> **Problem description**
The response should be an exact copy of the records, with the pictures removed.

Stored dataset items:
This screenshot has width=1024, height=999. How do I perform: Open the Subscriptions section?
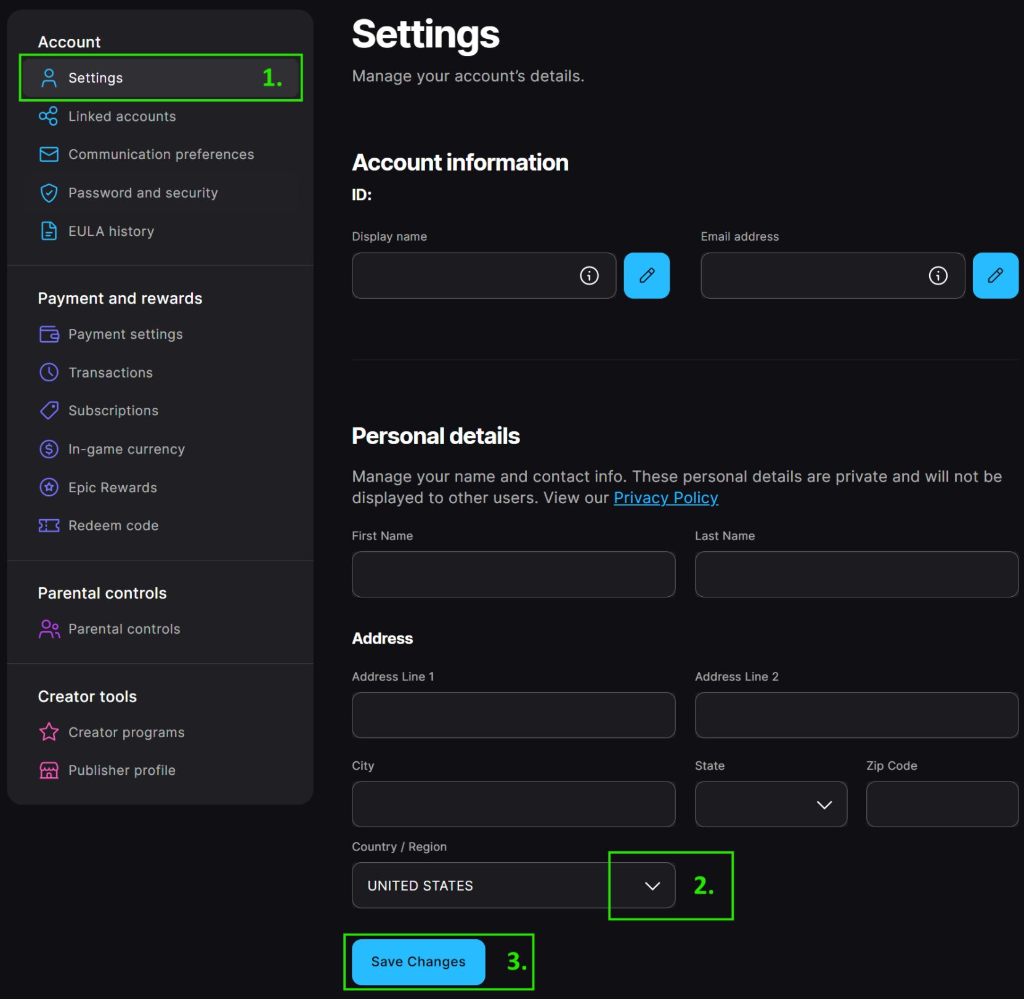[x=113, y=411]
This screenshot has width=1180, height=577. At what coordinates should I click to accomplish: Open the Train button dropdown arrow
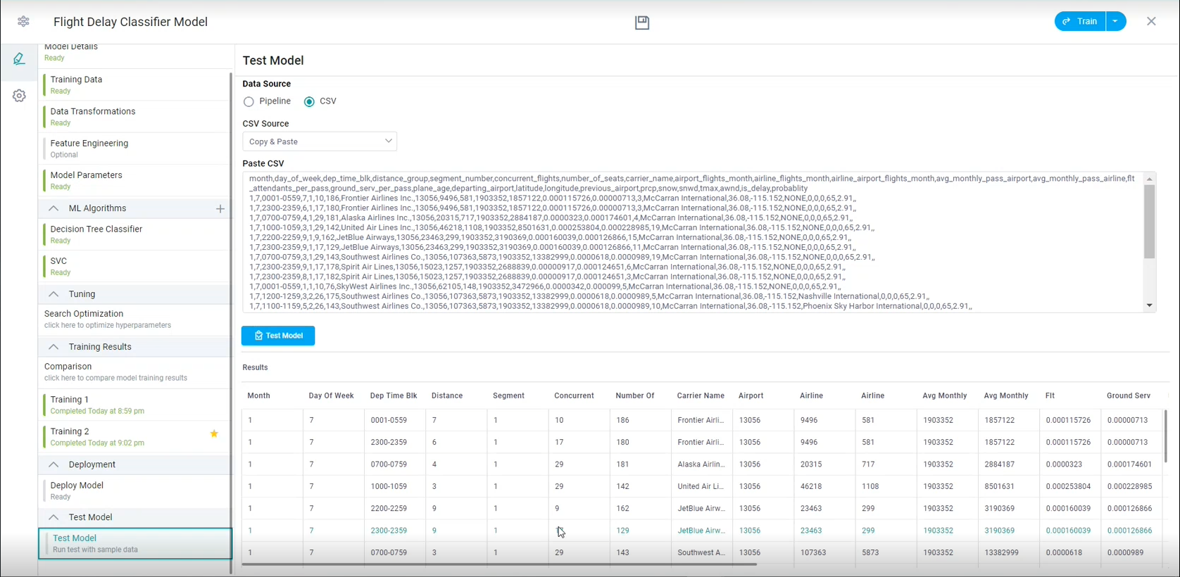click(1116, 22)
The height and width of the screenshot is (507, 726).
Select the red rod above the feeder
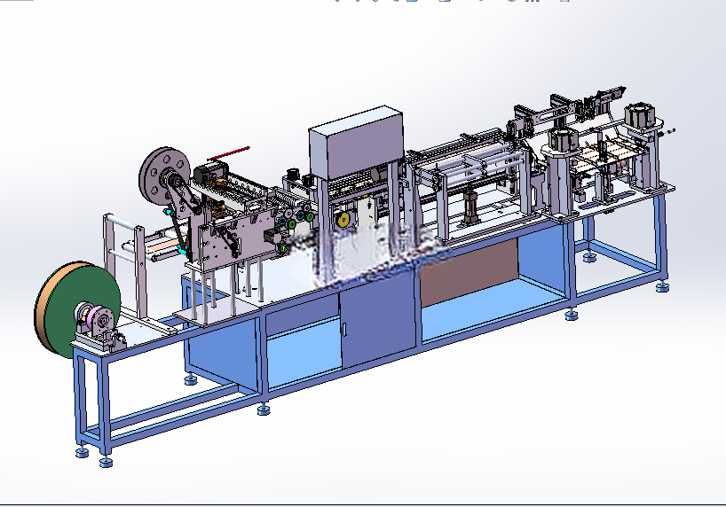point(229,153)
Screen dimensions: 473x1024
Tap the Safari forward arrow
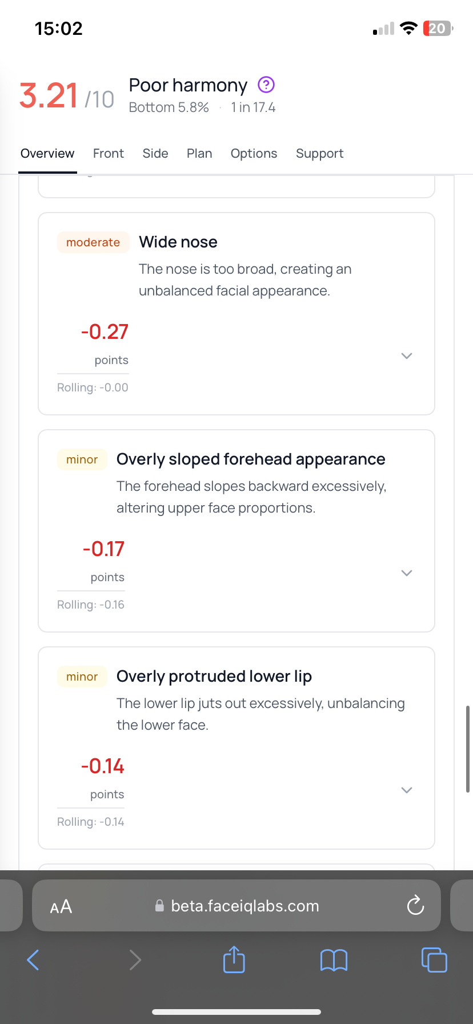click(x=135, y=960)
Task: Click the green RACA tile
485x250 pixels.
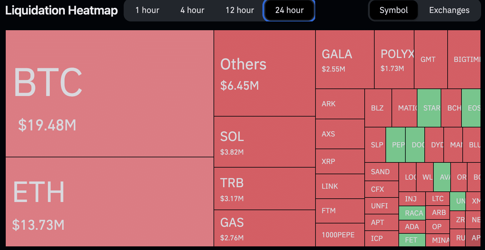Action: click(x=412, y=213)
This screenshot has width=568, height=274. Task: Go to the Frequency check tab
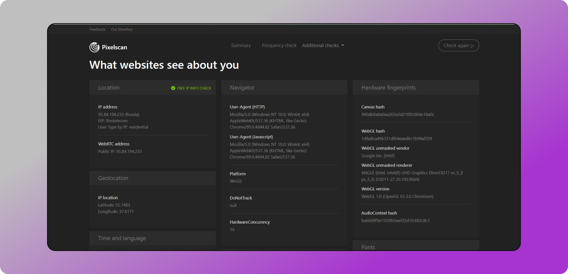pyautogui.click(x=279, y=46)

> **Problem solution**
This screenshot has width=1024, height=999. How do I perform: Open the Subscriptions section?
[x=113, y=411]
This screenshot has width=1180, height=577. At what coordinates should I click to accomplish: Open the Train button dropdown arrow
click(1116, 22)
The height and width of the screenshot is (507, 726).
Select the red rod above the feeder
point(229,153)
Screen dimensions: 473x1024
Tap the Safari forward arrow
click(x=135, y=960)
Task: Click the green RACA tile
485x250 pixels.
Action: click(x=412, y=213)
This screenshot has width=568, height=274. Task: Go to the Frequency check tab
pyautogui.click(x=279, y=46)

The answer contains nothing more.